The UK Health Security Agency (UKHSA), a new executive agency formed during the pandemic to replace Public Health England (PHE), a much-criticized predecessor, plays a central role in this process. The aforementioned genetic sequencing and contact tracing efforts are set to become the responsibility of the UKHSA. The Joint Biosecurity Center, created to provide real-time data on the spread of COVID-19, and lauded by some as having been critical to the UK’s pandemic response, will now also reside within the UKHSA.
The U.S., in contrast, seems to still be playing catch-up, recently again snatching the global record for the highest number of new daily COVID-19 cases. It continuously fails to implement the most basic public health measures: testing of the infected, tracing them and their contacts, and isolating them as needed. Masking, another very basic pandemic control measure, is similarly sparse.
Although the U.S. surgeon general, under the Public Health Service Act and with permission from the secretary of the Department of Health and Human Services, has the authority to prevent the spread of disease between states and from other countries, most public health functions fall within the responsibility of the Centers for Disease Control and Prevention (CDC). Even so, experts at the CDC (in charge of hard science, data collection and disease surveillance) generally lack the means to enforce policy and ultimately depend on individual states to make their own public health decisions.
This means the COVID-19 response ends up being spread out across more than 2,000 state, local and tribal public health departments. As has been repeated many times, viruses have little respect for country, state or county lines. A scattered, decentralized pandemic response runs the risk of forgetting this and punishes those who act with the consequences of those who don’t.
In many ways, these failures hint at the limitations of a federalist system of governance when faced with a public health crisis such as this one.

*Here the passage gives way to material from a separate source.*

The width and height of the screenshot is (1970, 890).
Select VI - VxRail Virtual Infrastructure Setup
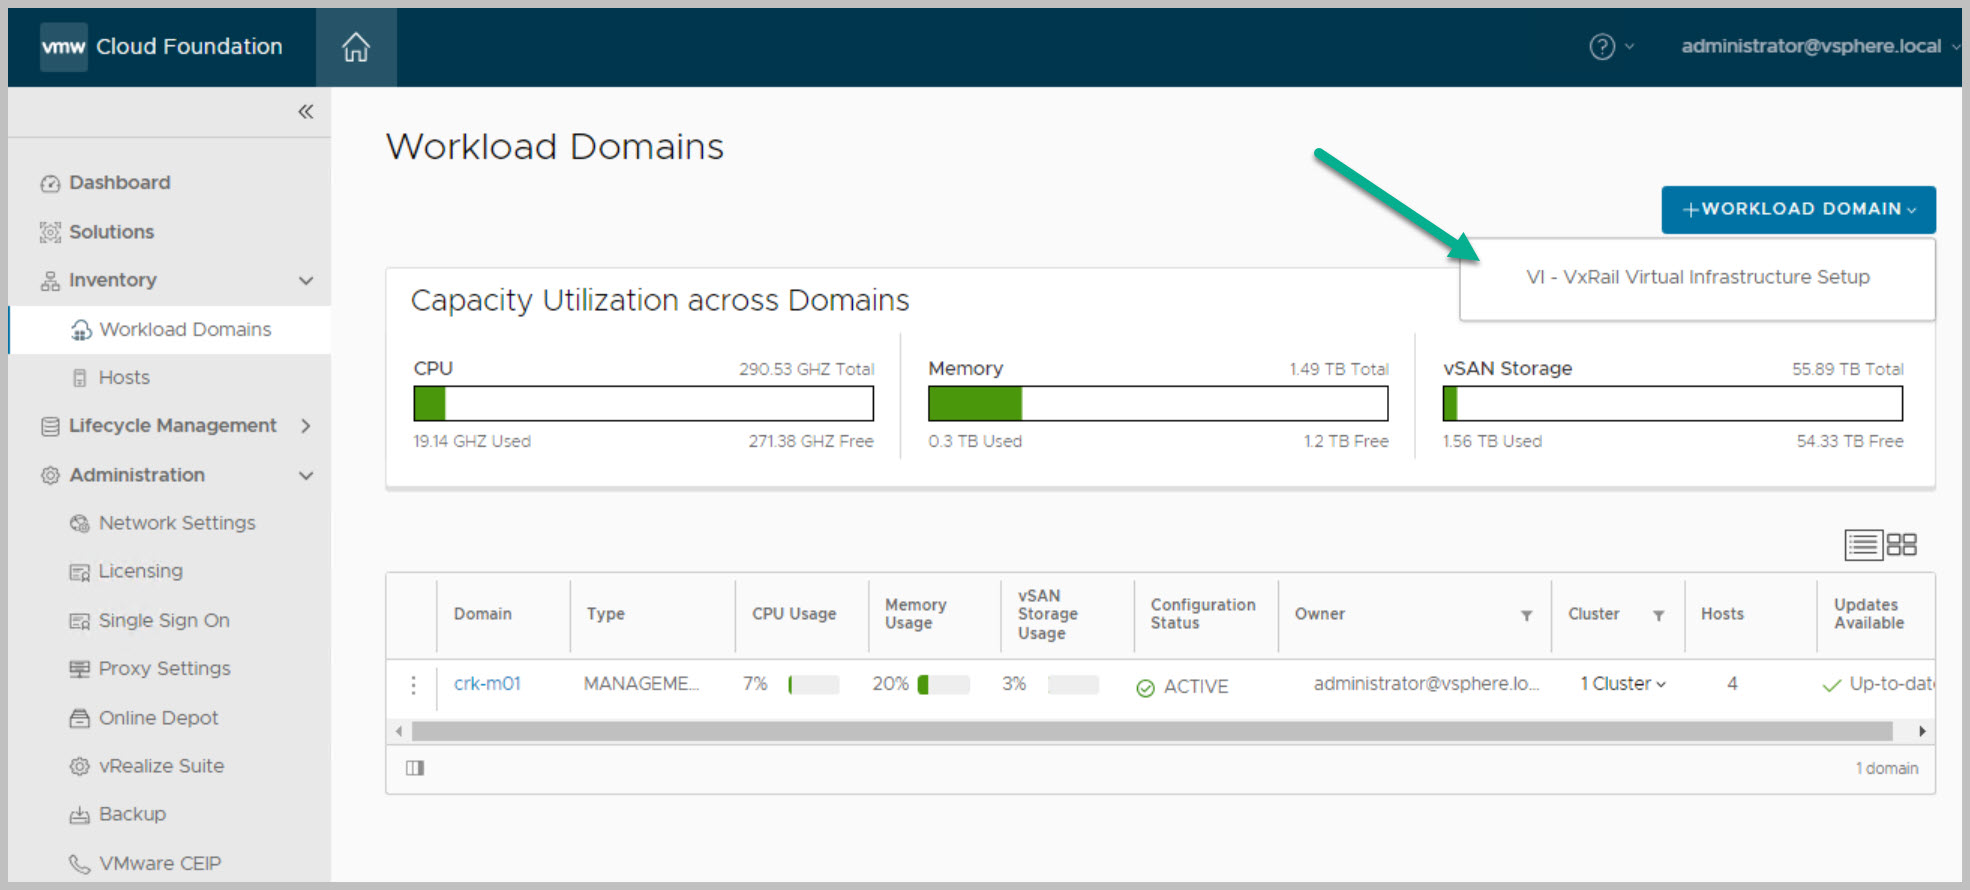click(x=1697, y=277)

Lacking federal authority to enact nationwide policy, it is unsurprising that a period of immense political polarization, as we are witnessing today, leaves public health matters divided across party lines rather than scientific consensus.
The Biden administration’s move to enforce vaccine mandates for all federal employees, employees of larger businesses and most health care workers is a step in the right direction. As is its proposed pandemic preparedness plan, which would have the U.S. spend $65 billion to improve our ability to develop and manufacture vaccines, treatments and tests, and provide new money for early detection and warning systems. But these measures still don’t solve the root problem of enforcement.
In addition to these measures, we might strive to establish an independent public health agency that, during times of crisis, has the political authority to put the necessary policies in place. An independent agency would have the added benefit of being less vulnerable to political whims.
Recall that the CDC’s flagship Morbidity and Mortality Weekly Report, its main vehicle for sharing COVID-19-related developments, was subject to political influence in the midst of the pandemic. At a time of deep skepticism towards the state, these kinds of missteps only serve to further erode public trust, and with it the epistemic literacy so vital to an engaged pandemic response.
In contrast, the Federal Reserve Board managed to withstand political pressures similar to those directed at the CDC precisely because of its institutional grounding as an independent agency; long terms, budgetary independence and job protections mean the Fed’s governors can focus on what they are meant to, market fundamentals.
Slow start aside, the UK recognized an area of need in its pandemic response and acted accordingly. Now it has a new executive agency, the UKHSA, that is being given the necessary tools and funding to properly deal with this pandemic and any others to come.
Given the U.S.’s shortcomings in implementing the most basic of public health strategies, it’s clear that a similar area of need exists here. The difference? A noticeable lack of action. The result? Depending on your postal code, you may have been given coherent guidelines and mandates or left with a policy that actively stymies efforts in COVID control. Whether it’s revamping of the CDC and its legislative weakness or forming a new independent public health agency, the U.S. needs to act.
William A. Haseltine is president of ACCESS Health International. An infectious disease expert, Haseltine was formerly a Harvard Medical School professor and founder of the university’s cancer and HIV/AIDS research departments. His latest book is titled “Variants! The Shape-Shifting Challenge of Covid-19.”